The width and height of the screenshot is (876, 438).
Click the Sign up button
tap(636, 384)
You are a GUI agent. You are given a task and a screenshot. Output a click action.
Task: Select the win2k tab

## WORK ITEM
Could you output the records in full, exactly as written?

## WRITTEN SOLUTION
The width and height of the screenshot is (876, 438).
Click the Sign up button
tap(636, 384)
You are a GUI agent. You are given a task and a screenshot. Output a click action.
Task: Select the win2k tab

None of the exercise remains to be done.